---------- Vorliegender Text

Wenn es mal nicht so gut passt - Meine neue Zimmernachbarin.

Meine neue Zimmernachbarin (Ü70) kommt mit ihrer aktuellen Situation und der Diagnose noch nicht wirklich klar – irgendwie auch total verständlich! Sie kam letzte Woche ins Krankenhaus, auch erst Verdacht AML, dann wurde wohl auch gleich mit Chemotherapie gestartet – bei AML hat man keine Zeit zu verlieren. Im Laufe der Genetikuntersuchungen kam wohl raus, dass sie eine Unterform der AML hat, die APL (akute Promyelozyten-Leukämie)! Prinzipiell eigentlich erstmal gute Neuigkeiten – die Prognosen bei einer APL sind nämlich ziemlich gut! Das ist bei ihr aber glaube ich (Nachtrag: Immer!) noch nicht angekommen – für sie war es jetzt eher so: „Jetzt habe ich erstmal die falsche Chemotherapie bekommen, und davon fallen mir jetzt auch noch die Haare aus! Und jetzt wieder irgendwas Neues! Ob das dann überhaupt was bringt“. Die Therapie ist somit nämlich eine andere als bei der klassischen AML. Tragischerweise wurde erst 2019 Brustkrebs bei ihr diagnostiziert, der gerade überstanden war…

Prinzipiell ist sie schon nett, aber man merkt, dass Sie gerade sehr mit dieser Diagnose hadert – Frieden hat sie definitiv noch nicht mit gefunden. Und wenn man dann auch nicht vom Fach ist, also nicht versteht, was genau da gerade mit einem passiert und wieso – das macht es sicher nicht einfacher, da bin ich klar im Vorteil (wobei zu viel Wissen manchmal auch beängstigend sein kann…)

--------------------
---------- Datenauszüge

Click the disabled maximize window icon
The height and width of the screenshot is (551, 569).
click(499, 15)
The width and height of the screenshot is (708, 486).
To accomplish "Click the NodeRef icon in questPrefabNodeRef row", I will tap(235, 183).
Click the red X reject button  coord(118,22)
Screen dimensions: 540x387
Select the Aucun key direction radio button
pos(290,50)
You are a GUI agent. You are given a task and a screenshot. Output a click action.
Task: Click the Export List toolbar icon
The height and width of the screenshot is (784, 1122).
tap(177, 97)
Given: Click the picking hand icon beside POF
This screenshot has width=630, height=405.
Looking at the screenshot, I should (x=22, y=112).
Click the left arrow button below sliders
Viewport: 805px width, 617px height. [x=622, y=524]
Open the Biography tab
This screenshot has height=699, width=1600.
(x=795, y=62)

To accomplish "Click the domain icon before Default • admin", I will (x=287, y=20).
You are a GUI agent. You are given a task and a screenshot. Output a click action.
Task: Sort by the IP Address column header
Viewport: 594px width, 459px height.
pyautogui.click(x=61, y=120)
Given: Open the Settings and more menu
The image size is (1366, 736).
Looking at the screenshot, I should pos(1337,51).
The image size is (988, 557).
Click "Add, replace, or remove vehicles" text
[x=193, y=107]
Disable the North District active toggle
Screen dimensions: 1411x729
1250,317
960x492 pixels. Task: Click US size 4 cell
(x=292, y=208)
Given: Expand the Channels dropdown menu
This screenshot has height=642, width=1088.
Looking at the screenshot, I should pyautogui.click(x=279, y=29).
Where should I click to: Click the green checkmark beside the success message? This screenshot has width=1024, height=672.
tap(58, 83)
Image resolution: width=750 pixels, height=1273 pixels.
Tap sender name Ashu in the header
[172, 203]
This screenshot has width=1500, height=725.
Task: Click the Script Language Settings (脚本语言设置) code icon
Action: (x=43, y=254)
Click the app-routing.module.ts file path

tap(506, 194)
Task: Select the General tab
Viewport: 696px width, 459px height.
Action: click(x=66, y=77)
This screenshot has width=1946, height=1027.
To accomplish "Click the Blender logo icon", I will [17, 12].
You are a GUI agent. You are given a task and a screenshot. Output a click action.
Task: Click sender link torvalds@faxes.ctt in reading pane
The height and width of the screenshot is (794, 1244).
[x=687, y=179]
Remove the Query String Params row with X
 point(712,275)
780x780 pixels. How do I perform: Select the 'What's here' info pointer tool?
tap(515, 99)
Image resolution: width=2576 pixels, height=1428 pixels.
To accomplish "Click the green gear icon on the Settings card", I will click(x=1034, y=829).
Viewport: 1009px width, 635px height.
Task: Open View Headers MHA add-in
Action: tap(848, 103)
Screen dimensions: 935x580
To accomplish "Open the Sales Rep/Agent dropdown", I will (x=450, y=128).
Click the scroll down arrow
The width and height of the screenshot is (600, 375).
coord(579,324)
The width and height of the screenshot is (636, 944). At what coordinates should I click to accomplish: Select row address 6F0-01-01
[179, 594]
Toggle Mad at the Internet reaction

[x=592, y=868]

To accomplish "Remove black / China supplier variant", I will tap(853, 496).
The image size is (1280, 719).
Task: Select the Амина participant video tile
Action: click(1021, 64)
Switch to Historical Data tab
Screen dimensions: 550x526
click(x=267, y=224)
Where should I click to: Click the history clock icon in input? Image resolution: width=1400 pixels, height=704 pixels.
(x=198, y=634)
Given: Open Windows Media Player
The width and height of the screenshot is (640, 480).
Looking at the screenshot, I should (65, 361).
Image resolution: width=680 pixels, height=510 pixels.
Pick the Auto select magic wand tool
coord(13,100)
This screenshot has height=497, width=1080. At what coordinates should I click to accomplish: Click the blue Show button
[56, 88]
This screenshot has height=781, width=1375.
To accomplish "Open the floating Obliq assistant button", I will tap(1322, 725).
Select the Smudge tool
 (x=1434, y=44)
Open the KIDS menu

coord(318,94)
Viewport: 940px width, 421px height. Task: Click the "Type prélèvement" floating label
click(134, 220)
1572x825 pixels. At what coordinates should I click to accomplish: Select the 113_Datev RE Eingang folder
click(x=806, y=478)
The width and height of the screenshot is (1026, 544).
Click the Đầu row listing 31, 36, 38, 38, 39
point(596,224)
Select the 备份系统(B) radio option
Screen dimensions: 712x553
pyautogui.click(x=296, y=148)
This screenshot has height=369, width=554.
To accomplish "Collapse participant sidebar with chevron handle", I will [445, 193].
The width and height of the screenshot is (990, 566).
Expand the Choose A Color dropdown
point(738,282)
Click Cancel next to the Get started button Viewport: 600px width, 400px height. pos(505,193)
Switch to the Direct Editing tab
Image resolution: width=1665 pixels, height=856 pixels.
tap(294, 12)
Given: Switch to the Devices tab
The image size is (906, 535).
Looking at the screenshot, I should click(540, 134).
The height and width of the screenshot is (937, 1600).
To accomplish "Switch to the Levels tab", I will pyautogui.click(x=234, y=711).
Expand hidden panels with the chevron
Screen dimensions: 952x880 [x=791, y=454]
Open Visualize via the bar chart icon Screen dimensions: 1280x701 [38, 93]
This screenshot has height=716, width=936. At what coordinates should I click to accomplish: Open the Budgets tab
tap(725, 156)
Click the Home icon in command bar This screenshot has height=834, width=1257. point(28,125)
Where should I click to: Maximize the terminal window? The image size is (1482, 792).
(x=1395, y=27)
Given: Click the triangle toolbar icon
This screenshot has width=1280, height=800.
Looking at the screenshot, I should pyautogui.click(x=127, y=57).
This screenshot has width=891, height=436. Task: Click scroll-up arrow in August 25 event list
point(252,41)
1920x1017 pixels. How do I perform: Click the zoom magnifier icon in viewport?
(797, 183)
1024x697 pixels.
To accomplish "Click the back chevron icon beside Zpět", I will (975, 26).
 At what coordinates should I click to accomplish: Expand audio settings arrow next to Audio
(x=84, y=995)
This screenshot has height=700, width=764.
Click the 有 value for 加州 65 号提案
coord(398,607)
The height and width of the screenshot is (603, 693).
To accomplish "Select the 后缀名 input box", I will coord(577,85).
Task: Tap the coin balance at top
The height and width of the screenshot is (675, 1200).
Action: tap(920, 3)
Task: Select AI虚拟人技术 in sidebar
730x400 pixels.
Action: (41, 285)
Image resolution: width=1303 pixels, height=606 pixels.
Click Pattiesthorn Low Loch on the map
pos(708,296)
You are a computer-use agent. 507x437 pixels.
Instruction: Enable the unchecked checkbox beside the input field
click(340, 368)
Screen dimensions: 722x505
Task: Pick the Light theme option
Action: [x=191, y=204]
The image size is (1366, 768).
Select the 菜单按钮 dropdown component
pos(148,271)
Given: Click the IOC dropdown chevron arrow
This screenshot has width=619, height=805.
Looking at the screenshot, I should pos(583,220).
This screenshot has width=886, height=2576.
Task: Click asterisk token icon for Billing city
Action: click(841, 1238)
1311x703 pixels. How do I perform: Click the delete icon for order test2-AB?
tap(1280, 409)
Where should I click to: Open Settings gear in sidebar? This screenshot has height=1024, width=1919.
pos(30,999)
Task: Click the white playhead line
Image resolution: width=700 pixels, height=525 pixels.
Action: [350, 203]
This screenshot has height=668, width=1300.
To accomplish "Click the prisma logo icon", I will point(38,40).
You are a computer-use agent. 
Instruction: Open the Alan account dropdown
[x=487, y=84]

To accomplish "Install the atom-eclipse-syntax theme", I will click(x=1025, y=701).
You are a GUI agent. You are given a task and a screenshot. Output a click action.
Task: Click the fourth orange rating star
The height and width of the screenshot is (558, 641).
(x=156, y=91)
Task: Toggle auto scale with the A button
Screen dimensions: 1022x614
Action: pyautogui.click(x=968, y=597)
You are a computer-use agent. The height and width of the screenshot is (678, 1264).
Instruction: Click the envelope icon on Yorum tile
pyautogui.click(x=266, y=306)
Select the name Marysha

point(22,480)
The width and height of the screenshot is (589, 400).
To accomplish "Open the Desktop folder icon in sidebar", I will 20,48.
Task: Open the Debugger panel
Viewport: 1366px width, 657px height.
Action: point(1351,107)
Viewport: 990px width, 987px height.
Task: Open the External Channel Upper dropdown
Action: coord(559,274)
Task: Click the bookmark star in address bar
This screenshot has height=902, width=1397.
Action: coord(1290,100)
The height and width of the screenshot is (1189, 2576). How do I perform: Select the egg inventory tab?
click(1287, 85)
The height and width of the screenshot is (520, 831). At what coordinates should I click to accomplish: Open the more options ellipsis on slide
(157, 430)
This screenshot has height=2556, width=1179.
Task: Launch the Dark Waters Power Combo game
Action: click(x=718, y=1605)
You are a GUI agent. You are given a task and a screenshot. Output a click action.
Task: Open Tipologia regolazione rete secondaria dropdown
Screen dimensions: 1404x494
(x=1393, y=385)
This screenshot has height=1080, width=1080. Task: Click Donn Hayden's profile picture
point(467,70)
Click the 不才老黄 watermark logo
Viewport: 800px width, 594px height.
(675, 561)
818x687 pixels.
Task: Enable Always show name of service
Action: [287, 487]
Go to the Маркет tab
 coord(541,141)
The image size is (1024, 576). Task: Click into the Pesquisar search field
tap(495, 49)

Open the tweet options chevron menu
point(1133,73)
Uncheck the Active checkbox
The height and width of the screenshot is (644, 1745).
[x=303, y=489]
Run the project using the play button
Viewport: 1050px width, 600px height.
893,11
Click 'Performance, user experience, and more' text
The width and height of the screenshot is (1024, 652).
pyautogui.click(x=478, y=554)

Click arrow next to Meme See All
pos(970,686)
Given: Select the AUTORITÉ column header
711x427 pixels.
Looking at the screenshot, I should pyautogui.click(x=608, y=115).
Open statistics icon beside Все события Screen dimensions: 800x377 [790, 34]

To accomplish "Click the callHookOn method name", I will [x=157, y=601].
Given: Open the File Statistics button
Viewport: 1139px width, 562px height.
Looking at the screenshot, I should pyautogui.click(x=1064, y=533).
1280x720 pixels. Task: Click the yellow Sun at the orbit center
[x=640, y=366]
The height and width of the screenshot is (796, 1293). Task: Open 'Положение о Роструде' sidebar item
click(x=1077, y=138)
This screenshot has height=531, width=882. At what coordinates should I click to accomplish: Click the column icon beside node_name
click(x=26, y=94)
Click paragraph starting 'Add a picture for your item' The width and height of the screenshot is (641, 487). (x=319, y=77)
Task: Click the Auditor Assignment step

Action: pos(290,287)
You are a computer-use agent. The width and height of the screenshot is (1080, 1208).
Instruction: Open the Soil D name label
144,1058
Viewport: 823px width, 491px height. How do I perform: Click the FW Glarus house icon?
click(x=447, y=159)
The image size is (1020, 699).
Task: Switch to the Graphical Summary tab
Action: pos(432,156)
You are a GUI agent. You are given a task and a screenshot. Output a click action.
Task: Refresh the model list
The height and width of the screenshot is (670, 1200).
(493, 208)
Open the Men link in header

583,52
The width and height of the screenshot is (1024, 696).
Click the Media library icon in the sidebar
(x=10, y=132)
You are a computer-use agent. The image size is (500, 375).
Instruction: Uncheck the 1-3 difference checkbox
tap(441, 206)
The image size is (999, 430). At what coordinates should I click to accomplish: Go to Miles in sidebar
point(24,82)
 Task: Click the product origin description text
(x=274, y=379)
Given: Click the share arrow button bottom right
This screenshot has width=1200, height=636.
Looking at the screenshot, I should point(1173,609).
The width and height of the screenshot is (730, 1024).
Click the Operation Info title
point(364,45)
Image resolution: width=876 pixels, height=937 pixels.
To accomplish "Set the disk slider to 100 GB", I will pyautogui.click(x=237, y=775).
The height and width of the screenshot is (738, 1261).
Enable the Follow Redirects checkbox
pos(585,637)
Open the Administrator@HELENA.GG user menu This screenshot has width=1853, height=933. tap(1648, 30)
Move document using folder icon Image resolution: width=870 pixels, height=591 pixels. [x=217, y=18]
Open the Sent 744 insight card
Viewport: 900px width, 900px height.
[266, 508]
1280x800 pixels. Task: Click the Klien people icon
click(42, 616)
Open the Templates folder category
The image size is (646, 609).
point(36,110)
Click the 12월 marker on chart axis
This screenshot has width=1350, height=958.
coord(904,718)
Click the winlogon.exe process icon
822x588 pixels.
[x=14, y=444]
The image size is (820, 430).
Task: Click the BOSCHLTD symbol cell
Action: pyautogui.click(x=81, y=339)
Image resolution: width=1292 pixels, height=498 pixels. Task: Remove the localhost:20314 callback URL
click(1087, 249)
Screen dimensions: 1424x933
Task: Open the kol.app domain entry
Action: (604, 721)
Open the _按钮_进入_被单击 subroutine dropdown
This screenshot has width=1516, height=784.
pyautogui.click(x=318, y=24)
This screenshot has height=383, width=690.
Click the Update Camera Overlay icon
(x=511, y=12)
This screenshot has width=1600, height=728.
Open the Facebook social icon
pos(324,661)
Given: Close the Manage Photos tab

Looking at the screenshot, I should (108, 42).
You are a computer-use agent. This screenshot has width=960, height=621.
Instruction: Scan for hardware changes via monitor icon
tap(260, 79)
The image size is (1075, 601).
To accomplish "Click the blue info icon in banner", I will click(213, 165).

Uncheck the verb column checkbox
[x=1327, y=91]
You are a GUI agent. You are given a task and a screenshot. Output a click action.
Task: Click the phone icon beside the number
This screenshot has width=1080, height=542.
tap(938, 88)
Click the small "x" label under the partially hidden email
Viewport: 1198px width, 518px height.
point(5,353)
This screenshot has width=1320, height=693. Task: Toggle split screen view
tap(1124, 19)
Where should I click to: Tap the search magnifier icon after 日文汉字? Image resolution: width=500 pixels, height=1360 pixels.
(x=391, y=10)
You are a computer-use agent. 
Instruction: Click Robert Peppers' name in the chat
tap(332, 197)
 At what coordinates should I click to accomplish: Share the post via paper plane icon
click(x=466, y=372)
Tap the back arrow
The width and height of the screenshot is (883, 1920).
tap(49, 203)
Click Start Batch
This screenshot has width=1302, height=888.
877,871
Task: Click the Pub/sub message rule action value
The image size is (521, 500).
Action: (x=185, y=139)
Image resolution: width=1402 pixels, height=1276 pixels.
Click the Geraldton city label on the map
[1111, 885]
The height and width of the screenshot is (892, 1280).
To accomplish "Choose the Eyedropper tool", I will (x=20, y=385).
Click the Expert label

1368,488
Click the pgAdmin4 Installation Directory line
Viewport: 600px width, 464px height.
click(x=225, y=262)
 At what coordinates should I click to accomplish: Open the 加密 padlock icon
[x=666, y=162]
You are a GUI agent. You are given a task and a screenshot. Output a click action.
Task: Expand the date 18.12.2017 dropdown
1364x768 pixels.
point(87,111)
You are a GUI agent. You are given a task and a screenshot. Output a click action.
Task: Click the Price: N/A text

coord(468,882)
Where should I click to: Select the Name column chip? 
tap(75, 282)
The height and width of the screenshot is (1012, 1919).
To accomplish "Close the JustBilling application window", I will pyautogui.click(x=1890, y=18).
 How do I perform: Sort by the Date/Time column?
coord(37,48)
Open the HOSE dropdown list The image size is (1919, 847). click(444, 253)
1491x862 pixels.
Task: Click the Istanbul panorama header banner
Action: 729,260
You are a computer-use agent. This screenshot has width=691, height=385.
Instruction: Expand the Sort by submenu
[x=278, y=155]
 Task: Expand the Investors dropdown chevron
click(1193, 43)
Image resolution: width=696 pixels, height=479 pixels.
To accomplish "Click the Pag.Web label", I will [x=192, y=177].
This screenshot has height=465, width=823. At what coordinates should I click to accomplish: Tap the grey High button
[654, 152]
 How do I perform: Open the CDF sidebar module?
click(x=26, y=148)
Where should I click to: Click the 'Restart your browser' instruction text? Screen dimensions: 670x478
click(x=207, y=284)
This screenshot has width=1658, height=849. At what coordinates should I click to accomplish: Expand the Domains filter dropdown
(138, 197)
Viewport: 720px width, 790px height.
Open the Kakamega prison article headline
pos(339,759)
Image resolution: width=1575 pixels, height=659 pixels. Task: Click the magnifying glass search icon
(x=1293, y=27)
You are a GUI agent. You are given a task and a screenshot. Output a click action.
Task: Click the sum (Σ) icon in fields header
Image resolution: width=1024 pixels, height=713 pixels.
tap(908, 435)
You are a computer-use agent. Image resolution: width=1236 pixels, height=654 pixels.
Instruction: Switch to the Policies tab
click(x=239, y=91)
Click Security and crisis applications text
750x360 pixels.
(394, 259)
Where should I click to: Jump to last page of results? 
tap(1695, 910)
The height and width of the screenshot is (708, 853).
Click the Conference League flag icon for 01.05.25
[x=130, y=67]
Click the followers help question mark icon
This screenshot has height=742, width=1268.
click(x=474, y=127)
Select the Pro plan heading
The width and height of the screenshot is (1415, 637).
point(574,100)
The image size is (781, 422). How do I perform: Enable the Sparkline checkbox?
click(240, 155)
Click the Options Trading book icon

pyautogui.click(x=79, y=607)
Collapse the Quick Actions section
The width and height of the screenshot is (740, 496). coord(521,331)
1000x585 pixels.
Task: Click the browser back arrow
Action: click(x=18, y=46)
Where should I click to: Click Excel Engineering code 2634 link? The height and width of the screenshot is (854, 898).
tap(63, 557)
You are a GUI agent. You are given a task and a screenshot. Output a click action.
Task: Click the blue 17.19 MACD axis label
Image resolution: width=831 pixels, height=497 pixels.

--------------------

Aufgaben
a: Gib aus dem Text über die neue Zimmernachbarin den Abschnitt wörtlich wieder, der mit den Worten "Prinzipiell ist sie" beginnt und mit "beängstigend sein kann…)" endet.
b: Fasse im Text über die neue Zimmernachbarin den Absatz, der mit „Prinzipiell ist sie schon nett“ beginnt, knapper zusammen und behalte dabei seine wesentlichen Aussagen bei.
c: Führe den Text über die neue Zimmernachbarin nach seinem letzten Satz weiter.

Lösungen der Aufgaben
a:
Prinzipiell ist sie schon nett, aber man merkt, dass Sie gerade sehr mit dieser Diagnose hadert – Frieden hat sie definitiv noch nicht mit gefunden. Und wenn man dann auch nicht vom Fach ist, also nicht versteht, was genau da gerade mit einem passiert und wieso – das macht es sicher nicht einfacher, da bin ich klar im Vorteil (wobei zu viel Wissen manchmal auch beängstigend sein kann…)

b: Die Zimmernachbarin ist grundsätzlich nett, hadert aber stark mit ihrer Diagnose und hat noch keinen Frieden damit gefunden. Wer nicht vom Fach ist und nicht versteht, was mit einem geschieht und warum, hat es sicher nicht leichter. Die Person, die den Text schreibt, ist hier klar im Vorteil, wobei zu viel Wissen manchmal auch beängstigend sein kann.

c:
Mittlerweile glaube ich aber auch, dass sie schon vor der Diagnose ein Typ war, der eher negativ eingestellt war – der Hälfte der Anrufer, die Sie bekommt unterstellt sie hinterher, dass die nur wegen Tratsch anrufen, wenn ihre Familie daheim wohl was Gemeinsames plant, motzt sie, sie sollen es lassen und blos vorsichtig sein – aber ich glaub insgeheim ist sie neidisch, dass sie nicht dabei sein kann… Und generell ist es glaube ich schwierig für sie zu akzeptieren, dass das Leben in ihrer Familie gerade auch ohne sie funktioniert. Ihr Mann ist wirklich liebevoll zu ihr, wenn er da ist, streichelt er sie die ganze Zeit beruhigend und versichert ihr, dass sie auch ohne Haare schön sein wird – sie sind seit über 50 Jahren verheiratet! 8 Enkel hat sie auch! Und dann hat sie die Leukämie-Form mit der besten Prognose! Die Mischung aus Motzen und Heulen ist zwar bis zu einem gewissen Grad absolut nachvollziehbar in unserer Situation, aber es ist wahnsinnig anstrengend – auch für mich, wenn sie immer so eine „Schlechte Stimmung“ verbreitet… Gerade anfangs habe ich versucht, ihr gut zuzureden, aber ein bisschen Optimismus und Wille muss von ihrer Seite schon auch kommen. Ich kann (und will) nicht für uns beide kämpfen!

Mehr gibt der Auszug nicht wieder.